▶ Short exercise
Could you rewrite the rows below, replacing "computer-use agent" with "desktop automation agent" everywhere and leaving everything else unchanged?
# Start of Record extracts
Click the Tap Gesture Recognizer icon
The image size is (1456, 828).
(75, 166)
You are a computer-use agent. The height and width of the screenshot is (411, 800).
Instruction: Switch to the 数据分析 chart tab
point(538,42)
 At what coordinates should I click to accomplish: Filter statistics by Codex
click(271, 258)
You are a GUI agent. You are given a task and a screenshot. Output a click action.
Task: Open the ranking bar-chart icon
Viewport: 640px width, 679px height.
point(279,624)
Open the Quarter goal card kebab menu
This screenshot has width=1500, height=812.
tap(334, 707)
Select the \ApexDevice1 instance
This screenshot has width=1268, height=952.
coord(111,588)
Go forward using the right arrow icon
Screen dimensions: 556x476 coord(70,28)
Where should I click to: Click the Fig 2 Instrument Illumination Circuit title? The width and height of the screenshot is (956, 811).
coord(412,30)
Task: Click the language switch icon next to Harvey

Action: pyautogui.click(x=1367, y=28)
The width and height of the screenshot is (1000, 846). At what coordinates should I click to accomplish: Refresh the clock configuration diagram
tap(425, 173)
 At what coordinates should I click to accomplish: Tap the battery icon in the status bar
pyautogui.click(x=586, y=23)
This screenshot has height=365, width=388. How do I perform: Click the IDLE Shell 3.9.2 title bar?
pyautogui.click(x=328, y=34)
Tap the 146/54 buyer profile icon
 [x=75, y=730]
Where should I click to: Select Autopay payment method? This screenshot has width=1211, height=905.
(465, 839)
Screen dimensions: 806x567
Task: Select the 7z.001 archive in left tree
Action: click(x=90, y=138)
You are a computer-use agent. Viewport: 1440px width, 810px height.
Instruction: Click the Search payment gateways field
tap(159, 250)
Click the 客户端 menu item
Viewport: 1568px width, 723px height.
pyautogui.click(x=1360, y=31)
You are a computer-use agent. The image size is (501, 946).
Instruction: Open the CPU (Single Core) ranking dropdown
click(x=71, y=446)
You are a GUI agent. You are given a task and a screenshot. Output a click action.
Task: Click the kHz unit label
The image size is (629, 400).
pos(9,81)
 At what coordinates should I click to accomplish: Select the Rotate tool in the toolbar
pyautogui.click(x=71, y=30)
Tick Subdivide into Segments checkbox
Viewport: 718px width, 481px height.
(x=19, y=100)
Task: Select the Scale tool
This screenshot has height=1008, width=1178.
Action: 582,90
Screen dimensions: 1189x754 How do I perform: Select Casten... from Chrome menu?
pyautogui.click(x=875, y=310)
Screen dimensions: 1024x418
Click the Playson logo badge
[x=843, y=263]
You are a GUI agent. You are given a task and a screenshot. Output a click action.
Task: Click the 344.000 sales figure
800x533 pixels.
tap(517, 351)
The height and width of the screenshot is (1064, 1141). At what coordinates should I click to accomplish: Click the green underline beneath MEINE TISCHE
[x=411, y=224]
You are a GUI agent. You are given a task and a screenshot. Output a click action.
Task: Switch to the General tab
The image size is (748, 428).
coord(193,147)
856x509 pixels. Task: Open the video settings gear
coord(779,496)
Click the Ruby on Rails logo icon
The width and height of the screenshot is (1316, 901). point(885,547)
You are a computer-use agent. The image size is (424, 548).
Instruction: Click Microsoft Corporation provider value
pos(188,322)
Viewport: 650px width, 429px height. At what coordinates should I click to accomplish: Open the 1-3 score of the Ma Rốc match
# End of Record extracts
▶ Task response
Click the Tap Gesture Recognizer icon
The image size is (1456, 828).
(75, 166)
You are a desktop automation agent. The height and width of the screenshot is (411, 800).
Instruction: Switch to the 数据分析 chart tab
point(538,42)
 At what coordinates should I click to accomplish: Filter statistics by Codex
click(271, 258)
You are a GUI agent. You are given a task and a screenshot. Output a click action.
Task: Open the ranking bar-chart icon
Viewport: 640px width, 679px height.
point(279,624)
Open the Quarter goal card kebab menu
This screenshot has width=1500, height=812.
tap(334, 707)
Select the \ApexDevice1 instance
This screenshot has width=1268, height=952.
coord(111,588)
Go forward using the right arrow icon
Screen dimensions: 556x476 coord(70,28)
Where should I click to: Click the Fig 2 Instrument Illumination Circuit title? The width and height of the screenshot is (956, 811).
coord(412,30)
Task: Click the language switch icon next to Harvey

Action: pyautogui.click(x=1367, y=28)
The width and height of the screenshot is (1000, 846). At what coordinates should I click to accomplish: Refresh the clock configuration diagram
tap(425, 173)
 At what coordinates should I click to accomplish: Tap the battery icon in the status bar
pyautogui.click(x=586, y=23)
This screenshot has height=365, width=388. How do I perform: Click the IDLE Shell 3.9.2 title bar?
pyautogui.click(x=328, y=34)
Tap the 146/54 buyer profile icon
 [x=75, y=730]
Where should I click to: Select Autopay payment method? This screenshot has width=1211, height=905.
(465, 839)
Screen dimensions: 806x567
Task: Select the 7z.001 archive in left tree
Action: click(x=90, y=138)
You are a desktop automation agent. Viewport: 1440px width, 810px height.
Instruction: Click the Search payment gateways field
tap(159, 250)
Click the 客户端 menu item
Viewport: 1568px width, 723px height.
pyautogui.click(x=1360, y=31)
You are a desktop automation agent. The image size is (501, 946).
Instruction: Open the CPU (Single Core) ranking dropdown
click(x=71, y=446)
You are a GUI agent. You are given a task and a screenshot. Output a click action.
Task: Click the kHz unit label
The image size is (629, 400).
pos(9,81)
 At what coordinates should I click to accomplish: Select the Rotate tool in the toolbar
pyautogui.click(x=71, y=30)
Tick Subdivide into Segments checkbox
Viewport: 718px width, 481px height.
(x=19, y=100)
Task: Select the Scale tool
This screenshot has height=1008, width=1178.
Action: 582,90
Screen dimensions: 1189x754 How do I perform: Select Casten... from Chrome menu?
pyautogui.click(x=875, y=310)
Screen dimensions: 1024x418
Click the Playson logo badge
[x=843, y=263]
You are a GUI agent. You are given a task and a screenshot. Output a click action.
Task: Click the 344.000 sales figure
800x533 pixels.
tap(517, 351)
The height and width of the screenshot is (1064, 1141). At what coordinates should I click to accomplish: Click the green underline beneath MEINE TISCHE
[x=411, y=224]
You are a GUI agent. You are given a task and a screenshot. Output a click action.
Task: Switch to the General tab
The image size is (748, 428).
coord(193,147)
856x509 pixels. Task: Open the video settings gear
coord(779,496)
Click the Ruby on Rails logo icon
The width and height of the screenshot is (1316, 901). point(885,547)
You are a desktop automation agent. The image size is (424, 548).
Instruction: Click Microsoft Corporation provider value
pos(188,322)
Viewport: 650px width, 429px height. At what coordinates should I click to accomplish: Open the 1-3 score of the Ma Rốc match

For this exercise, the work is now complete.